Simulation as a Service
Once the agent can traverse, it needs a safe way to test actions. Simulation-as-a-service treats the graph as a sandbox the agent can modify without touching production state.
The pieces:
- Base graph: the latest state of the network.
- Overlay: a copy-on-write view for hypothetical changes.
- Propagation: rules that push changes through the graph over time.
- Metrics: outcome scores like on-time delivery rate, cost, and customer impact.
The agent proposes interventions, simulates them, and picks the policy that scores best on the metrics you care about.
A Concrete Example
Port congestion hits Long Beach. The agent queries the graph to see which shipments route through that node, which orders they satisfy, and which customers are at risk. It simulates rerouting a subset through alternative ports, compares cost versus SLA risk, then executes the best option and drafts the explanation humans will want to see.
Without the graph and simulation, you're back to tickets, spreadsheets, and guesswork.
Why "Just Give the Model Access" Fails
A language model can't hold a real enterprise graph in context and can't compute cascades under capacity constraints. It can explain, summarize, and translate intent. It can't replace querying and simulation.
The architecture is hybrid: models handle intent and explanations; the graph system handles traversal, causal chains, and computation.
Getting Started (Without Lying to Yourself)
This is a sequence, not a toggle:
Build the data foundation, construct the graph from transactional reality, then add the causal links that make simulation accurate. That's where automated root cause analysis matters: it forces cause and effect into the model. Validate against history. Only then do you let agents act with real authority.

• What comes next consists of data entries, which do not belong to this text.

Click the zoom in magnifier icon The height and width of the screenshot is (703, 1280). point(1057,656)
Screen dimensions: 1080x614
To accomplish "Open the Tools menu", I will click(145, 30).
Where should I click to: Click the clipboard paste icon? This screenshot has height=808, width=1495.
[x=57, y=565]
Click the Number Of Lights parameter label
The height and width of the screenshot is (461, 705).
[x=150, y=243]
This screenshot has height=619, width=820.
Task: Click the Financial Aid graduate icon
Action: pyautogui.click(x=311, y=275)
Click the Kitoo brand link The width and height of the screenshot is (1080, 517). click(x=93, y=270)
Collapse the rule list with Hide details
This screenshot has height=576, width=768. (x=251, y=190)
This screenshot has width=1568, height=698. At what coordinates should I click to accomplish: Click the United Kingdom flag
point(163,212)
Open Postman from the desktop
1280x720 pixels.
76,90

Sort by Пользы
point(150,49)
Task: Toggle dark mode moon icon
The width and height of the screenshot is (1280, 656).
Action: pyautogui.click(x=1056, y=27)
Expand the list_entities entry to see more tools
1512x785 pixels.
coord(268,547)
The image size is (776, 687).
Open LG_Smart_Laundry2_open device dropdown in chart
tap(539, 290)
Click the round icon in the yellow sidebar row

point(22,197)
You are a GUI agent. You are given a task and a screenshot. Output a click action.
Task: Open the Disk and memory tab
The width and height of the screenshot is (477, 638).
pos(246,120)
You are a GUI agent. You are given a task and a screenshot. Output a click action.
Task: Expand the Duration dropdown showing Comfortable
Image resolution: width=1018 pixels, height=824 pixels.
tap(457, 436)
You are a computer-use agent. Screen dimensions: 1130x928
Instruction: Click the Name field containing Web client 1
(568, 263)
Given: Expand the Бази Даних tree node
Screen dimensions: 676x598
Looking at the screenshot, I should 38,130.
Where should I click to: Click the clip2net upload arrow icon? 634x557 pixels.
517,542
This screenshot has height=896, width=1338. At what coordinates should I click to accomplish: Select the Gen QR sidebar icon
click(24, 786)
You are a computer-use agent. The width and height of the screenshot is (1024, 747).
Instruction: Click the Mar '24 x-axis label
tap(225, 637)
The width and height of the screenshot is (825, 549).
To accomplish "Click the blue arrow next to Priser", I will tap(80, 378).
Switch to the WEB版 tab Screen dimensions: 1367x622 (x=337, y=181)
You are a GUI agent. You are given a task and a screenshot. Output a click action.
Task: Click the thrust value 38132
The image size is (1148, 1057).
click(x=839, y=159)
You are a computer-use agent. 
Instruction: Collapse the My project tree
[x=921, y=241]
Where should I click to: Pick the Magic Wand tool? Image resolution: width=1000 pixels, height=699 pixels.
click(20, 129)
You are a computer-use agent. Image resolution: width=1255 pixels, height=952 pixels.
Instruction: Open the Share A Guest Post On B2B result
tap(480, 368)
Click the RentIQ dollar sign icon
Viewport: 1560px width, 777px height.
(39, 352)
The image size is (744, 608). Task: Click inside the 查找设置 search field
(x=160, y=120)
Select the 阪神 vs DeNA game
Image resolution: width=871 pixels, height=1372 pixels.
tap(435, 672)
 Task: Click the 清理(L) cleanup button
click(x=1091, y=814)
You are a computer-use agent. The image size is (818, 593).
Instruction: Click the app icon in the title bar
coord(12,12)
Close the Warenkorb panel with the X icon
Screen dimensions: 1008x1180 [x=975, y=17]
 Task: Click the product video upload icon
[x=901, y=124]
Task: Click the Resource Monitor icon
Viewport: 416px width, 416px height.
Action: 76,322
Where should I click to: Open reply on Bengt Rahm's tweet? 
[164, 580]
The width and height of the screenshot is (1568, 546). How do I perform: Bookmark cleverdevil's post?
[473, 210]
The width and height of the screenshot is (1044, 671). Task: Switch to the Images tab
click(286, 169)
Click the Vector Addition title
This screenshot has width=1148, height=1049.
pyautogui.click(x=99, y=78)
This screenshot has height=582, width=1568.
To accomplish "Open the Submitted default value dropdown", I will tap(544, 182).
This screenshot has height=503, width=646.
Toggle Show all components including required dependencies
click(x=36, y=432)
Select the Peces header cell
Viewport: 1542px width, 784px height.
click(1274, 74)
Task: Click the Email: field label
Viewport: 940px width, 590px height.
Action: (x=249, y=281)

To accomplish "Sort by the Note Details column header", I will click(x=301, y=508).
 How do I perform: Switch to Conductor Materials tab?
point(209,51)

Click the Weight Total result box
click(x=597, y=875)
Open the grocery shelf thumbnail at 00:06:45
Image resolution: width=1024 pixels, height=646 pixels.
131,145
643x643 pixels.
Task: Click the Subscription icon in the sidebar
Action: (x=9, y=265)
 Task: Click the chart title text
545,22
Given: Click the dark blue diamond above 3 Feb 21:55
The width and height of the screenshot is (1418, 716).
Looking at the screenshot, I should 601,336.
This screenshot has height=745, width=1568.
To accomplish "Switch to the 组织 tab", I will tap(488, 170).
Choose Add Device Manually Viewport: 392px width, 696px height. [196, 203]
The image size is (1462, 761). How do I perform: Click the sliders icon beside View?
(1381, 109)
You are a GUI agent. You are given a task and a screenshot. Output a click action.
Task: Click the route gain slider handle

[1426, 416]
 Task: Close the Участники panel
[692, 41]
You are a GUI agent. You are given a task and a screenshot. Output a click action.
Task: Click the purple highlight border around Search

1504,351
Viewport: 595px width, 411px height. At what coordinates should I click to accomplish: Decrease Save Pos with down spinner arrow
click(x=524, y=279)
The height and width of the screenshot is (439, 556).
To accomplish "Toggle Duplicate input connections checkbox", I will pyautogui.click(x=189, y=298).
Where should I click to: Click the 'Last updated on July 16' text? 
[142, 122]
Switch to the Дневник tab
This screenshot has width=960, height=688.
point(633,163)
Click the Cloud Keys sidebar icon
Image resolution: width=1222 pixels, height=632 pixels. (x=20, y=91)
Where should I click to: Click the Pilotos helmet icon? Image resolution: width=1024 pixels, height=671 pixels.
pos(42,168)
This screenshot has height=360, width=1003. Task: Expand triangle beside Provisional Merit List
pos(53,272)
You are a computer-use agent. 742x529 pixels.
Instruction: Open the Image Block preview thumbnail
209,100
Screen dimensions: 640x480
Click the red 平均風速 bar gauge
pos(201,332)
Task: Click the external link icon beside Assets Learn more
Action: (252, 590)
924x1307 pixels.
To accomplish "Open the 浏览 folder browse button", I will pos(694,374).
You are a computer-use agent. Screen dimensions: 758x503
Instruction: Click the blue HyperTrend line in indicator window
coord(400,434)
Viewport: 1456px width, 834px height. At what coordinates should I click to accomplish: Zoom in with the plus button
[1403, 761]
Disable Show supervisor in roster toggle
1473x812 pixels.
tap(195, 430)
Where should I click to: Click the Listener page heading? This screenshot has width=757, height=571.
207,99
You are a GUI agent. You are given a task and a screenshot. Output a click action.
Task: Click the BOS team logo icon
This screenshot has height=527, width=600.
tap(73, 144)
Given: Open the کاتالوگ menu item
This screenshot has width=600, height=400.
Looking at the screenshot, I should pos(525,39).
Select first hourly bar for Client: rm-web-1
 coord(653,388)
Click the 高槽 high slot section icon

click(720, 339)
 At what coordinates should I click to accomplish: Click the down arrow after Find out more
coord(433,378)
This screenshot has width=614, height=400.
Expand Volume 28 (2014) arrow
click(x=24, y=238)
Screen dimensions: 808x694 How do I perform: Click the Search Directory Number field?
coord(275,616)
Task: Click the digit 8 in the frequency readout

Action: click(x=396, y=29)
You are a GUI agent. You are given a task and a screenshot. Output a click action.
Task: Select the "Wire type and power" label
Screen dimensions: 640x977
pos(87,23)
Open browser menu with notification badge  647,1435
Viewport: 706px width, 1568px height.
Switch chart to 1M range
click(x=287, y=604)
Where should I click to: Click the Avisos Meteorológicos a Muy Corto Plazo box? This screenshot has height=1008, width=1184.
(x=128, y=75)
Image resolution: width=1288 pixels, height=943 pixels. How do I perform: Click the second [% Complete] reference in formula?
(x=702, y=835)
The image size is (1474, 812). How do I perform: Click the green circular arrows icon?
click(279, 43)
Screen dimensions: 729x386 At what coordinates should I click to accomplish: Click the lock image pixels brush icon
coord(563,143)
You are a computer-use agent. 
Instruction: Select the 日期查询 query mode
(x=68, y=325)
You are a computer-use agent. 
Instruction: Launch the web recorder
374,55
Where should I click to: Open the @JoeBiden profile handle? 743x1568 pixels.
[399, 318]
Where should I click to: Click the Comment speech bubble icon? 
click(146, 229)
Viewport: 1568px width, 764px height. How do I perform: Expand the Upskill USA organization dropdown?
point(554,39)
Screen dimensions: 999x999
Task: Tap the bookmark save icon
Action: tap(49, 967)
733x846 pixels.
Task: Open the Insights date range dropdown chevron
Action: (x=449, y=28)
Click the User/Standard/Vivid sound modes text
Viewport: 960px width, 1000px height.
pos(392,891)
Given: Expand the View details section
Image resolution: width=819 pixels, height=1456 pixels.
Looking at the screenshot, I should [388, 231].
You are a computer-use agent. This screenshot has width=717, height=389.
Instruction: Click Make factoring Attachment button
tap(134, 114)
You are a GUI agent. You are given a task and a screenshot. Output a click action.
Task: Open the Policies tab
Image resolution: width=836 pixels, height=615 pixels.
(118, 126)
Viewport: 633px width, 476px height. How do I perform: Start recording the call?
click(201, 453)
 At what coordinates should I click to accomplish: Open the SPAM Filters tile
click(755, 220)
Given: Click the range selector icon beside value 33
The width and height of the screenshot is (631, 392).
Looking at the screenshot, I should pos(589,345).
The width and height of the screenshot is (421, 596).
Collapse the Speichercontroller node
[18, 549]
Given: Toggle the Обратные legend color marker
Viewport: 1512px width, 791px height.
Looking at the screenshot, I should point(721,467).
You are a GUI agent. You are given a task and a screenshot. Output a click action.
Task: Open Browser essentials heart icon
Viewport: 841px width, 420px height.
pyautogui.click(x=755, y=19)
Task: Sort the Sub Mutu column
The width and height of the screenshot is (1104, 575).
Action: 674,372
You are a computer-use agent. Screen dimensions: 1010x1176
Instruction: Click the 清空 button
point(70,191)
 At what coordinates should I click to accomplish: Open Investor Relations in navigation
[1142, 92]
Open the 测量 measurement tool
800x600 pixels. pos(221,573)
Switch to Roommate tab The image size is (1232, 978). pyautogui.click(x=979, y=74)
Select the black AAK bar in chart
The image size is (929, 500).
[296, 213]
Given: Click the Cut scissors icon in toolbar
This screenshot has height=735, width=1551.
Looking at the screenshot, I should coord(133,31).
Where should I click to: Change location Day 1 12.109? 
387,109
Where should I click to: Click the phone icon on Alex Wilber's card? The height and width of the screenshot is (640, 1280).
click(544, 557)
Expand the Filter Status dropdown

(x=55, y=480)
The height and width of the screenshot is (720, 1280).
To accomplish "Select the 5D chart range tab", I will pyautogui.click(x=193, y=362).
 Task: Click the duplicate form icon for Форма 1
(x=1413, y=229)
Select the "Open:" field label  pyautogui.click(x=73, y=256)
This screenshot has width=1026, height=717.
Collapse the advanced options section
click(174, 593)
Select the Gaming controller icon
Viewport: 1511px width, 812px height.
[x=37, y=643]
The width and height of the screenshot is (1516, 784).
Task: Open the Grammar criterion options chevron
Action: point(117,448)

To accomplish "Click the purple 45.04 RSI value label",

If you skip the foundation, the agent still produces output. It just won't be grounded.
A Minimal Simulation API
For engineers, the core loop can be exposed as three primitives:
createScenario(baseState, modifications) → scenarioId
propagate(scenarioId, timeHorizon) → projectedState
evaluate(scenarioId, metrics) → scores
Agents generate candidates, simulate, score, pick, act.
Companies that win won't be the ones with the best prompts. They'll be the ones with graphs their agents can traverse, and simulations their agents can trust.